Folks near and far flock to Atlanta, and crowds assemble along the race route for explosions of excitement, blazing summer sun and to make some of the most special memories imaginable. In 2017, a Gainesville, Ga. man ran to fight neuropathy despite numbness in his toes, a local retired firefighter ran the race in full gear in honor of 9/11, and even blindness couldn’t keep a Georgia native from crossing the finish line. (Source: Atlanta Journal Constitution)

Known as the largest 10K in the world, needless to say, the Peachtree Road Race is a BIG deal.

In 2012, the 47th running of the race reeled in more than 58,000 victorious contenders. It also marked my second day of work at the NBC affiliate in Atlanta.

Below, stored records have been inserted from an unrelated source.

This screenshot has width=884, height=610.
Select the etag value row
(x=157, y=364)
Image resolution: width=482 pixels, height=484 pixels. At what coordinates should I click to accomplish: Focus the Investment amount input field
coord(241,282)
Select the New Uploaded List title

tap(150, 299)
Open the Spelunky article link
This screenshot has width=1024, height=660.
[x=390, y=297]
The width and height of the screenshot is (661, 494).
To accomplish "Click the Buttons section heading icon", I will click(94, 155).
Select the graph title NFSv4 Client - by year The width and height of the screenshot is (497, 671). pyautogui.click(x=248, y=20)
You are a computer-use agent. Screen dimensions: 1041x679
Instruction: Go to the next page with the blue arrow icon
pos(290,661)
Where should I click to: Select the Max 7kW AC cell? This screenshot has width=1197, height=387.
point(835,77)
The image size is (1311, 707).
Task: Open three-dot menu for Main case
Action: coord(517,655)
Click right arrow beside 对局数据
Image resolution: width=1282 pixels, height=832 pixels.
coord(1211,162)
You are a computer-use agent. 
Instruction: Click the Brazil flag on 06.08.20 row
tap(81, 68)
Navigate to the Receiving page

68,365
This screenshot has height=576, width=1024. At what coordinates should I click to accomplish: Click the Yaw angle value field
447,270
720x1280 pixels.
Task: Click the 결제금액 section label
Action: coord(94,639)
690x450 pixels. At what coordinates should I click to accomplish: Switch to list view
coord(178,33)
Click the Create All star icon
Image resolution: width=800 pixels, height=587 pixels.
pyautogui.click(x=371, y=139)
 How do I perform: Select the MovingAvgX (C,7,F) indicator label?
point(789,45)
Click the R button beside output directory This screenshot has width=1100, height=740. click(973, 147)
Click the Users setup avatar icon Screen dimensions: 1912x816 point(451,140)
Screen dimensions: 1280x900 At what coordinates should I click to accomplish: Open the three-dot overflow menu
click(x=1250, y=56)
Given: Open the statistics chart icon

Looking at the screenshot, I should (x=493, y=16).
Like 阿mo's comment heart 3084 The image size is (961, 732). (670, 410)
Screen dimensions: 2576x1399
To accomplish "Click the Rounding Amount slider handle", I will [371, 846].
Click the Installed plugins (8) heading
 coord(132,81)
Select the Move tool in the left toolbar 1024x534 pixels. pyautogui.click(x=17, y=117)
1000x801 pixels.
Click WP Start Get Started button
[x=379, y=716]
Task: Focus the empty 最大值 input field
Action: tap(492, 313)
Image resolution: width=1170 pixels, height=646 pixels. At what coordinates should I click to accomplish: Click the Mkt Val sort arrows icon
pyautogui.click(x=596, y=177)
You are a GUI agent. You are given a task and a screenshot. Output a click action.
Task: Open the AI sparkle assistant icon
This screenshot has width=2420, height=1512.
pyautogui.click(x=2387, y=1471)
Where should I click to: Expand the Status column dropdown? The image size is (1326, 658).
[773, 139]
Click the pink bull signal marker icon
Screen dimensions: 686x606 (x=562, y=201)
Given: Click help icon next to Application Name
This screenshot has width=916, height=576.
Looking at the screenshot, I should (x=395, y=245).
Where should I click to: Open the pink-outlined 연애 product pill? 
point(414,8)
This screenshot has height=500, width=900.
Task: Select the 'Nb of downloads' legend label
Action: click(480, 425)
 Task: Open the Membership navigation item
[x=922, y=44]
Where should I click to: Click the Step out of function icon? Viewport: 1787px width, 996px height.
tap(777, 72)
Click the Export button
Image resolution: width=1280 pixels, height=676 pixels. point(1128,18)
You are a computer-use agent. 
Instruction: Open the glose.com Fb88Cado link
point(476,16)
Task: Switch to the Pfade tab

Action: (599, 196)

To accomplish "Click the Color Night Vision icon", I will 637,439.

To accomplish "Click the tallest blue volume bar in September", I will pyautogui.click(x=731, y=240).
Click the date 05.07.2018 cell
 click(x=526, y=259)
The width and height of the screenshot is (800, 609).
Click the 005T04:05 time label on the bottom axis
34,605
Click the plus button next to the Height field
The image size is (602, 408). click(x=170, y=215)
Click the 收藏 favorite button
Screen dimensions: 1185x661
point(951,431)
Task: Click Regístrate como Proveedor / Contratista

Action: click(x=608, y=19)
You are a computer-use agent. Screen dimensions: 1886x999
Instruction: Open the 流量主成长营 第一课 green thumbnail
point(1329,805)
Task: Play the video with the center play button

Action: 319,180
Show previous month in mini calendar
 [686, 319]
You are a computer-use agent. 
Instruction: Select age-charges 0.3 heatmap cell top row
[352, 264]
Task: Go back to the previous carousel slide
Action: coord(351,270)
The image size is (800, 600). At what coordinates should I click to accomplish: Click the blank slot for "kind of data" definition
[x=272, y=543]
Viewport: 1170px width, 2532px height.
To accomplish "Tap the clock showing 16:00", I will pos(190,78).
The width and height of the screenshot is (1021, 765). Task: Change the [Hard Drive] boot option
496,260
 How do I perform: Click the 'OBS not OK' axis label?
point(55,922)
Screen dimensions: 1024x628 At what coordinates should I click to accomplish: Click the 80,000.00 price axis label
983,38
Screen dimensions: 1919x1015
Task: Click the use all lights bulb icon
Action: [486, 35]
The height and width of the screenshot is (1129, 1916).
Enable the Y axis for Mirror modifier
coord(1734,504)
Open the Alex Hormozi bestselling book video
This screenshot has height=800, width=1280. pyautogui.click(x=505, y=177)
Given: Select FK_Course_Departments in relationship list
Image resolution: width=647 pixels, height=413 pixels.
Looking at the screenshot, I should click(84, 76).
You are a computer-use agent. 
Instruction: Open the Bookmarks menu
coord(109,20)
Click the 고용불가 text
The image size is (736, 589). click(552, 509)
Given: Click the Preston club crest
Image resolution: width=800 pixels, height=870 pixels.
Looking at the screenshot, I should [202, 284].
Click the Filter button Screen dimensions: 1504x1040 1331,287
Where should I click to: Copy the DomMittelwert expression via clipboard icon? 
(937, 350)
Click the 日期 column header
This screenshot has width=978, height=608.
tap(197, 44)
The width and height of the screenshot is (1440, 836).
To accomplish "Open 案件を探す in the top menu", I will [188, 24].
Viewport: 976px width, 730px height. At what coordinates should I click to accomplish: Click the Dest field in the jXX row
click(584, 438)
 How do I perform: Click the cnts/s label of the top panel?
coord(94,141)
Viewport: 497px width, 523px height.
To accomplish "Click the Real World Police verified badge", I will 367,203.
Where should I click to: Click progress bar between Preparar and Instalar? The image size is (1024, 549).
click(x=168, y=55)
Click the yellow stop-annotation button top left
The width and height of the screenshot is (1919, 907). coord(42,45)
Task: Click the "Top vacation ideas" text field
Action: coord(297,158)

You’ve heard of “the multiple” Peachtree Streets in Atlanta, right? Well, they all shut down, too. Late because at least two of “the Peachtree Streets” were closed, I was told by my seriously-swamped and buried-in-work digital executive producer to immediately begin using photos in the station’s inbox to build an online photo gallery. After just few hours, the album grew to include hundreds of pictures. It was a head-down task that kept me busy for my entire shift, and then some.’s Peachtree Road Race galleries average more than 2 million page views each year. The photo gallery assignment on July 4, 2012 made a great fit for the newest station employee (me).

The gallery served up a challenge –- a project to take on without formal training on the station’s CMS, before being informed on photo editing policies, and just one day after sending my first-ever email from my company address. But I couldn’t stop to think about those things. It was a stretch assignment early in my tenure that ignited accountability and rapid growth.  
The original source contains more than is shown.